# New Set Up--Help



## stevetosh (Jan 26, 2010)

I am thinking of getting a Budbox grow tent 240cm x 120cm x 200cm I was thinking of putting 2 x 600 watt lamps in there and was advised to use an extracting fan 6 inch (725m3) with carbon fitter, with passive air intake.
Can any one tell me will this set up be any good, I am concerned it will get to hot, do I need air cooled shades with an additional fan to keeps lights cool or do I need a fan to pump air in, I also would like to keep the noise to a minimum so will use acoustic ducting, any help/advice would be greatly received. I look forward to all comments.

This tent will sit in a large unused bedroom.


----------



## LEFTHAND (Jan 26, 2010)

*if you dont have air coolded hoods or a cool tube/.. i would befinatly have possitive air feed... she will get hot... i have a cool tube myself and have air in and out.. make er like your home man... i can adjust my temps from 65-80F.. so that gives me a wide range.. as for sound... try the insulated ducting... she wrks great
LH*


----------



## stevetosh (Jan 28, 2010)

so should I get air cooled hoods, it sounds best.
2 X 600w with what 1or 2? 6inch fans 1 blowing the other sucking out, what ya think


----------



## LEFTHAND (Jan 28, 2010)

stevetosh said:
			
		

> so should I get air cooled hoods, it sounds best.
> 2 X 600w with what 1or 2? 6inch fans 1 blowing the other sucking out, what ya think


 
*you can get away with one 600w if you want.. with a 90,000 lumen bulb that will put you at 5000 lumens per sqft.. but if you want the xtra xtra.. then keep the 600.. you definatly will need either a cooled hood or cool tube.. your tent is only 3x6x7' cool tubes would be the cheapest i would think.. dem cooled hoods are pricey..*
*but yeah i would go with the positive air in and exhaust.. 2x6" fans..*
*your intake must meet your exhaust thought.. *
*LH*


----------



## fellowsped (Jan 28, 2010)

I would maybe think of going with 2 400w for that space but that's just me.  I would have a 6in. fan sucking fresh air and blowing it through both hoods (and yes i would get air cooled hoods).  Also i would have a fan with a carbon filter attatched mounted twards the top of the tent as the exhaust for the tent.  You should also have a small fan mounted inside to move air around and either have an opening for air to come in or a fan blowing it in.  Anyways you'll love the tent very good choice good luck peace out


----------



## LEFTHAND (Jan 28, 2010)

fellowsped said:
			
		

> I would maybe think of going with 2 400w for that space but that's just me.

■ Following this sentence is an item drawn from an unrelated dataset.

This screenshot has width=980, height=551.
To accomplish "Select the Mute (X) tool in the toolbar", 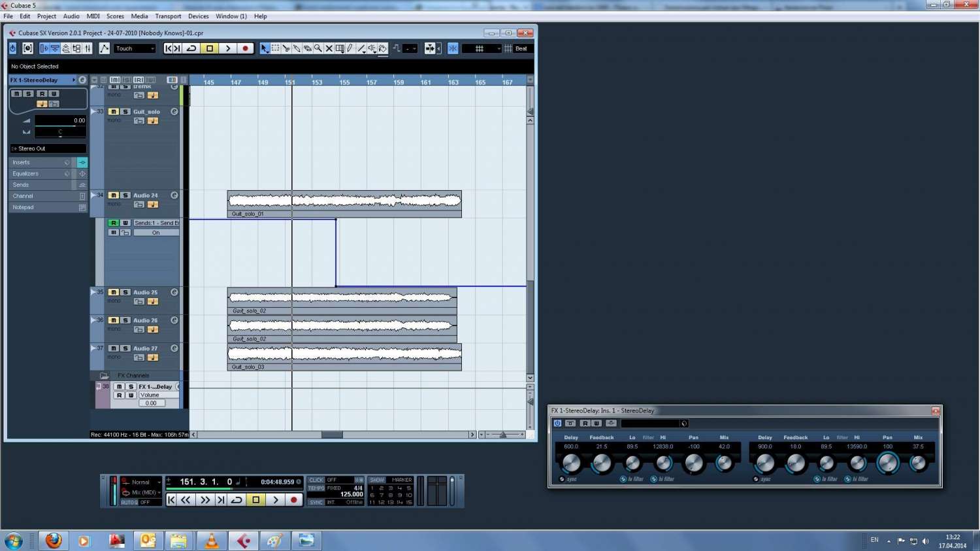I will 329,48.
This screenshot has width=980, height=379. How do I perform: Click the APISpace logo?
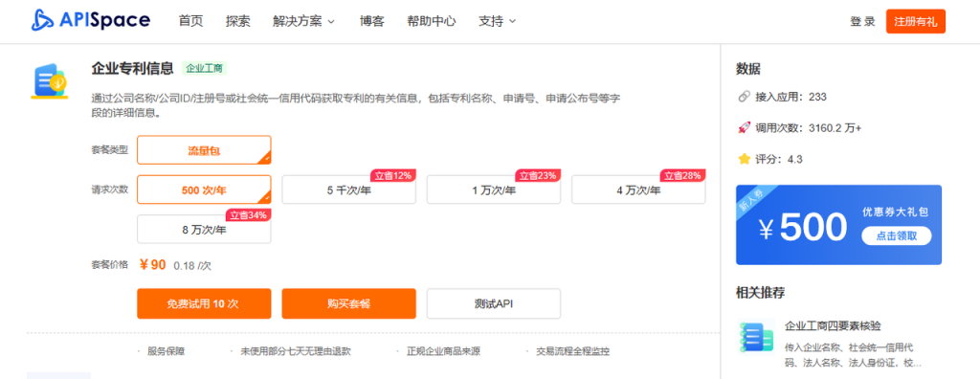pos(91,21)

I would have a 6in. fan sucking fresh air and blowing it through both hoods (and yes i would get air cooled hoods). Also i would have a fan with a carbon filter attatched mounted twards the top of the tent as the exhaust for the tent. You should also have a small fan mounted inside to move air around and either have an opening for air to come in or a fan blowing it in. Anyways you'll love the tent very good choice good luck peace out


 
*i think he has the lights already.. and always pull the heat away from the bulbs.. dont blow air back through.. ..*
*you have 2 cooled hoods.. at the end of one is a filter. in the corner then you hook light to light to fan.... so it would go through filter lights fan out somewhere.. another fan same size bringing in fresh cooler air into the tent.. possitive feed.. and 2 8" clip on osculating fans or Mindzeyes says tower fans work well too..*
*and that should do it..*
*LH*


----------



## fellowsped (Jan 31, 2010)

lefthand what's the advantage to having it pull through the lights instead of push.  Just curious cause i currently have my fan pushing through my hood and if it's more efficiant to have it pull i might just switch it around


----------



## LEFTHAND (Feb 1, 2010)

fellowsped said:
			
		

> lefthand what's the advantage to having it pull through the lights instead of push. Just curious cause i currently have my fan pushing through my hood and if it's more efficiant to have it pull i might just switch it around


 
*in my experience.. it always better to pull heat away from the sourse your trying to cool.. other then push air through the "cooltube.." if you have a leak or its not sealed proper then you blowing warm/hot air into your room. as well as you can cool a room with using 2 fans vs 3...*
*think of this ... your pull air away from your hood.. that suction can suck hot air out of the room as well.. now all we need is air in.. now we have exhaust and an air feed.. down to 2 fans rather then 3.. that there makes it more efficiant..*
*LH*


----------



## stevetosh (Feb 2, 2010)

Thanks lefthand, once apon a time you could thank people so they would get "thanked" on there profile has that function been removed or am i missing something?
I dont have lights yet and I want to get 2 to 3 oz dried per plant, so that me and my brother have enough meds!! will I get that from 2x 400w lamps air cooled or otherwise, will be growing in soil with a tried and tested feed program,what do you all think.
Steve


----------



## LEFTHAND (Feb 2, 2010)

stevetosh said:
			
		

> Thanks lefthand, once apon a time you could thank people so they would get "thanked" on there profile has that function been removed or am i missing something?
> I dont have lights yet and I want to get 2 to 3 oz dried per plant, so that me and my brother have enough meds!! will I get that from 2x 400w lamps air cooled or otherwise, will be growing in soil with a tried and tested feed program,what do you all think.
> Steve


 
*i think 800w.. is a decent amount of light.. i cant say yes or no.. there are a few things that could go wrong and screw the  whole crop.. or you could get 3-4oz dried per plant.. and be above.. pending on strain method of grow.. how long vegged.. but 800w yes.. i will say you can do it under the right conditions with 400w.. hoping to prove it on my next grow lol..*
*thats how i kinda look at her anyways.. the wattage is there.. yes..*
*LH*


----------



## Time4Plan-B (Feb 15, 2010)

Hiya steve tosh go with 2 x 600w  air cooled lights whatever type it dont matter some have a better spread of light than others but 2 x 6" cooltubes these will suffice in your grow tent as the tents are very reflective internally anyway.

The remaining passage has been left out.